I am trying to replace a pattern between the lines of a file.
Specifically, I would like to replace ,\n & with , &\n in large and multiple files. This actually moves the symbol & to the previous line. This is very easy with CTR H, but I found it difficult with sed.
So, the initial file is in the following form:
A ,
& B -,
& C ),
& D ,
& E (,
& F *,
# & G -,
& H ,
& I (,
& J ,
K ?,
The output-desired form is:
A , &
B -, &
C ), &
D , &
E (, &
F *, &
# & G -,
H , &
I (, &
J ,
K ?,
Following previous answered questions on stackoverflow, I tried to convert it with the commands below:
sed ':a;N;$!ba;s/,\n &/&\n /g' file1.txt > file2.txt
sed -i -e '$!N;/&/b1' -e 'P;D' -e:1 -e 's/\n[[:space:]]*/ /' file2.txt
but they fail if the symbol "#" is present in the file.
Is there any way to replace the matched pattern simpler, let's say:
sed -i 's/,\n &/, &\n /g' file
Thank you in advance!
CodePudding user response:
Using sed
$ sed ':a;N;s/\n \ \(&\) \(.*\)/ \1\n \2/;ba' input_file
A , &
B -, &
C ), &
D , &
E (, &
F *,
# & G -, &
H , &
I (, &
J ,
CodePudding user response:
If you use GNU sed and your file does not contain NUL characters (ASCII code 0), you can use its -z option to process the whole file as one single string:
$ sed -Ez ':a;s/((\`|\n)[^\n#]*,)((\n[^\n#]*#[^\n]*)*)(\n[[:blank:]]*)&/\1 \&\3\5 /g;ta' file
A , &
B -, &
C ), &
D , &
E (, &
F *, &
# & G -,
H , &
I (, &
J ,
K ?,
This corresponds to your textual specification and to your desired output for the example you show.

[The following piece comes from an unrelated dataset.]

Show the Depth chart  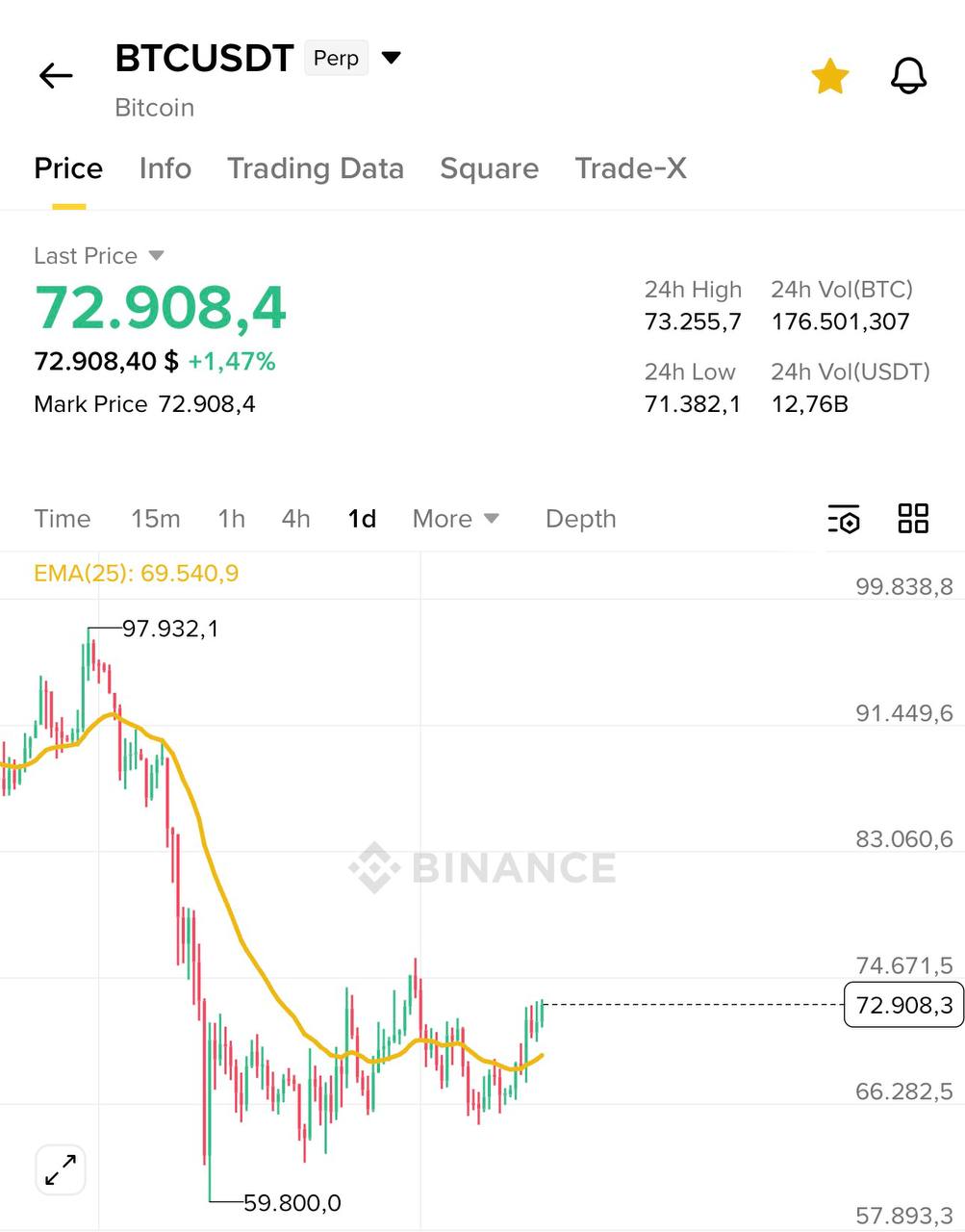580,519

But it is a bit complicated. Instead of processing lines that end with a newline character it processes sub-strings that begin with a newline character (or the beginning of the file) and end before the next newline character. Let's name these "chunks".

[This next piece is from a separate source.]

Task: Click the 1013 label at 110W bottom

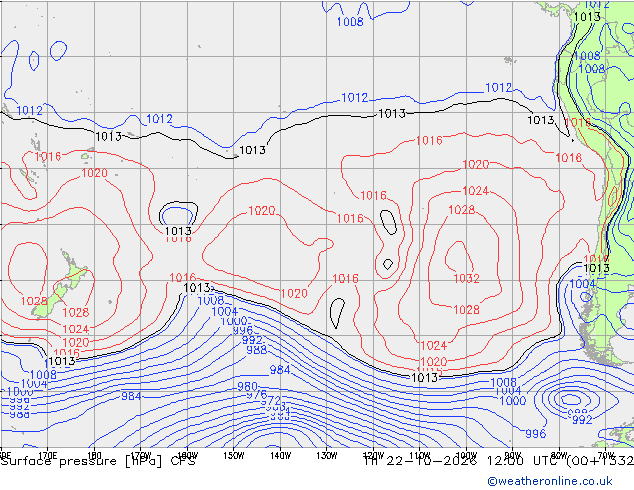Action: pyautogui.click(x=424, y=378)
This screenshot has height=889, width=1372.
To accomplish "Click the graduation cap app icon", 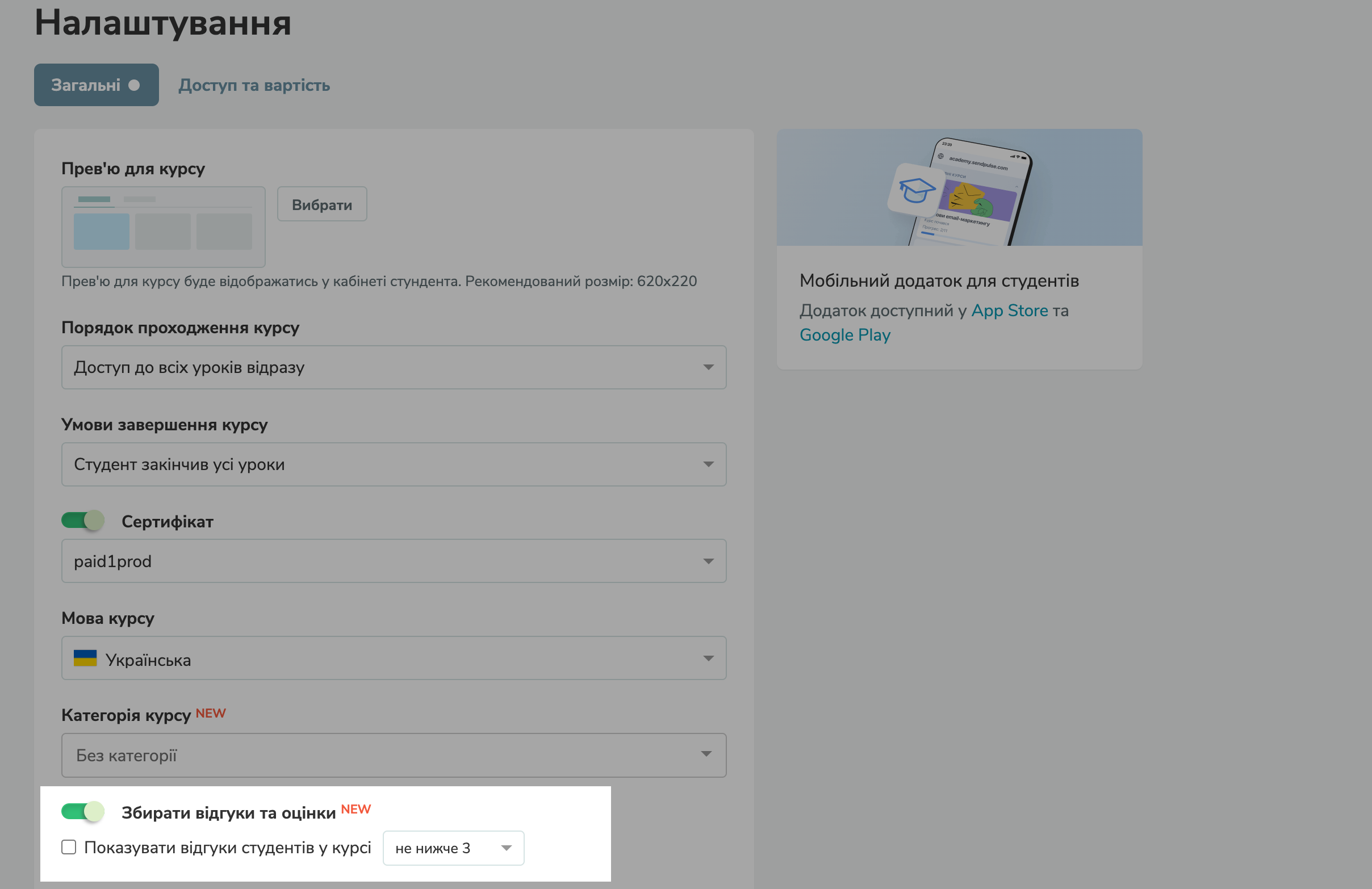I will (x=917, y=190).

We basically search for a sequence of chunks in the form AB*C where A is a chunk (possibly the first) not containing #, B* is any number (including none) of chunks containing #, and C is a chunk starting with a newline, followed by spaces and &.
A is matched by (\<backstick>|\n)[^\n#]*, which means beginning-of-file-or-newline, followed by any number of characters expect newline and #, followed by a comma.

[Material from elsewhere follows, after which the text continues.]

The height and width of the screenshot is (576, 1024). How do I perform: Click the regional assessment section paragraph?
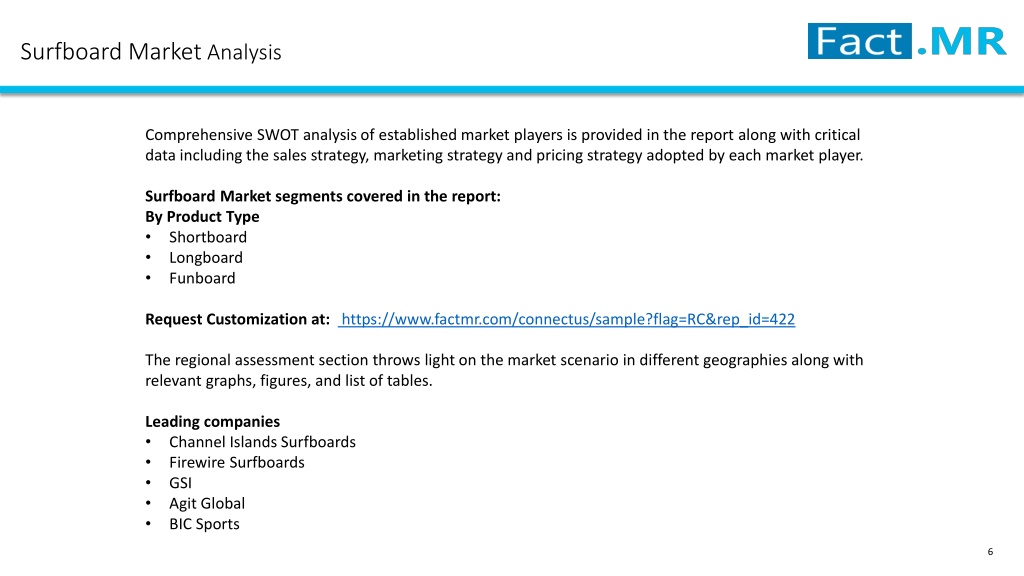[504, 370]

B is matched by \n[^\n#]*#[^\n]* which means newline, followed by any number of characters expect newline and #, followed by # and any number of characters expect newline.
C is matched by \n[[:blank:]]* which means newline, followed by any number of blanks and a &.
If we find such a sequence we add a space and a & at the end of A, we do not change B*, and we replace the first & in C by a space.
And we repeat until no such sequence is found.